[Stored data entries]
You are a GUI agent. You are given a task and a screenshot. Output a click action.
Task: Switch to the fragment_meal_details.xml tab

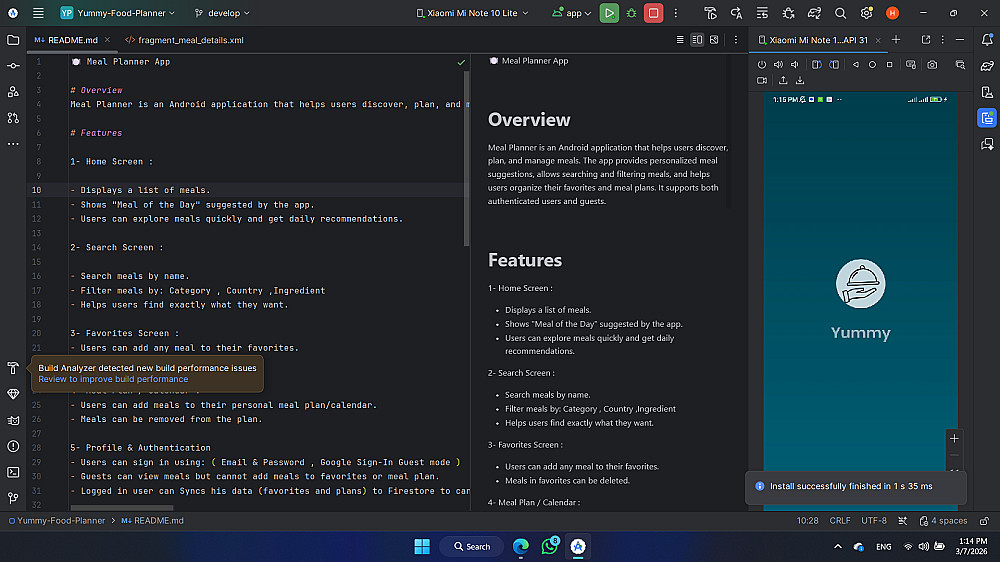point(185,40)
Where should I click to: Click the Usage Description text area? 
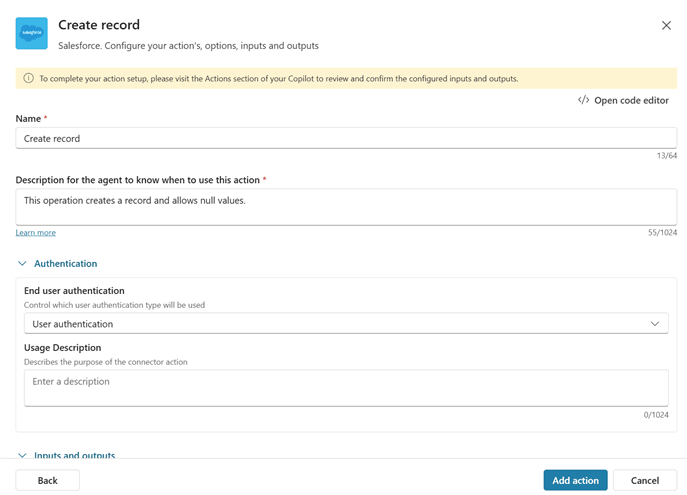click(346, 388)
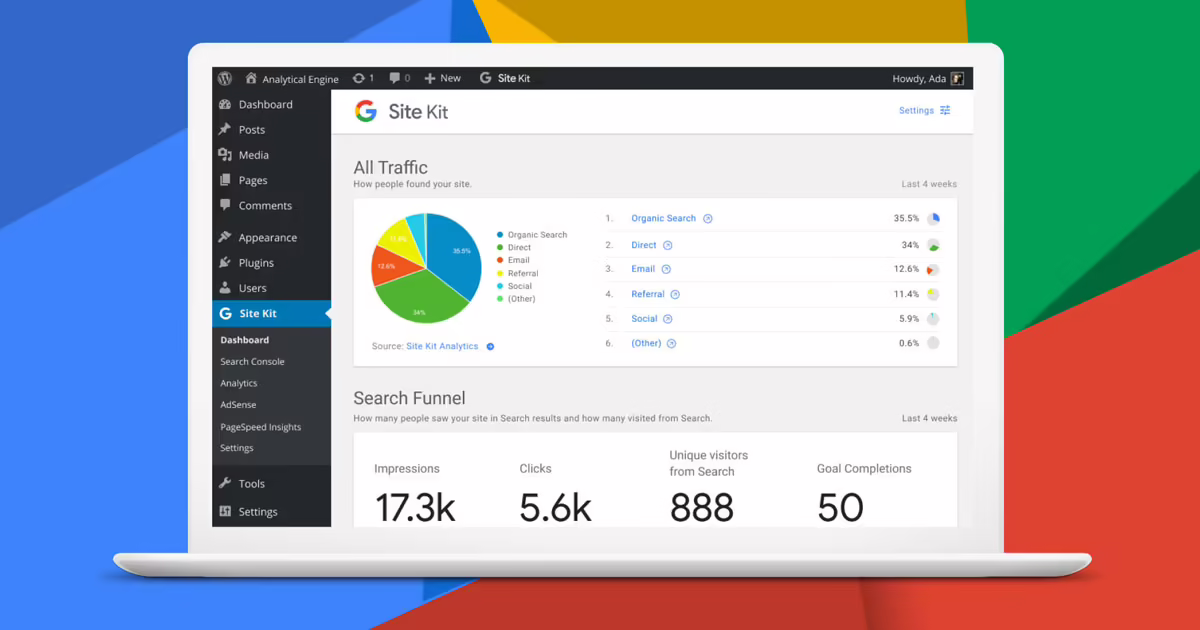Click the WordPress logo in admin bar

pos(225,78)
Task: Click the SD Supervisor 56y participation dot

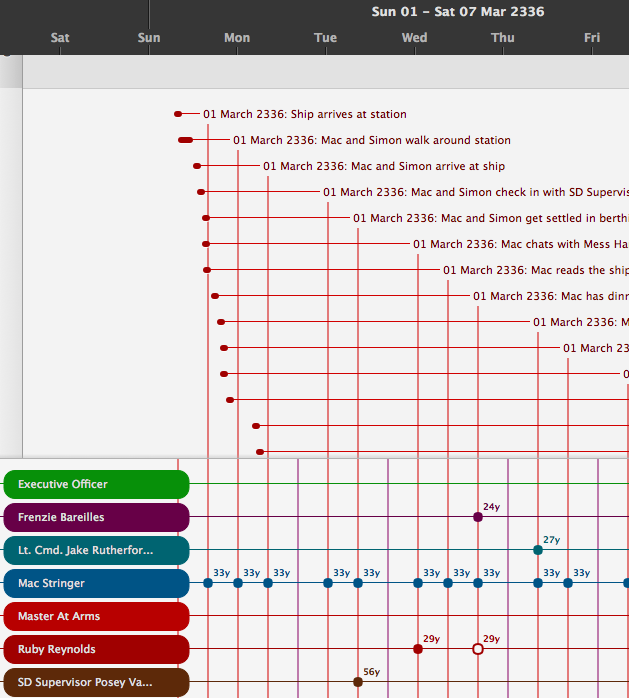Action: pos(358,682)
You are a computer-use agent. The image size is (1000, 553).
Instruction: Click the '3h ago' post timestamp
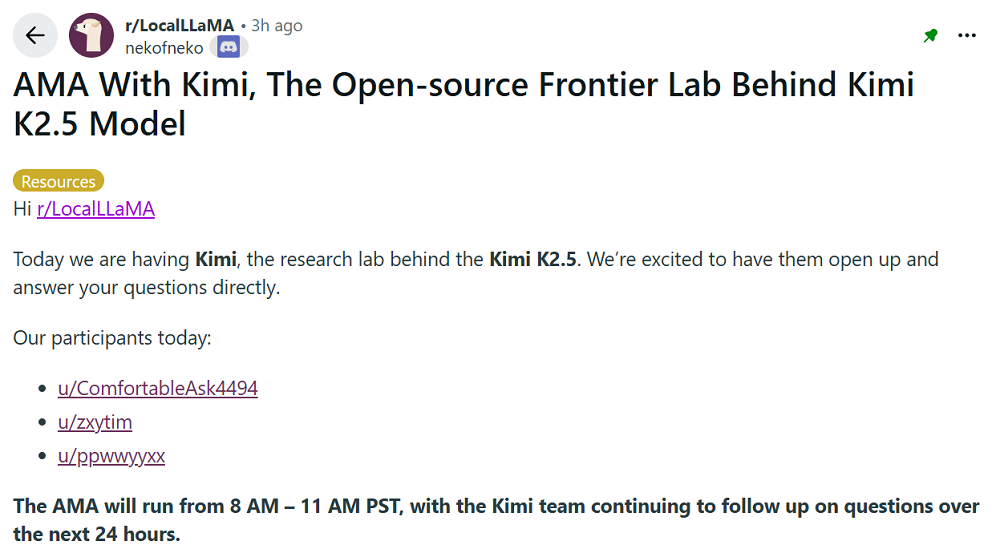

[Aim of the task] Exact text is required for the lines from the one with "Task: Click the" through the last line of the entries, both included. Omit pictures.

[Written response]
Task: Click the SD Supervisor 56y participation dot

Action: pos(358,682)
You are a computer-use agent. The image size is (1000, 553).
Instruction: Click the '3h ago' post timestamp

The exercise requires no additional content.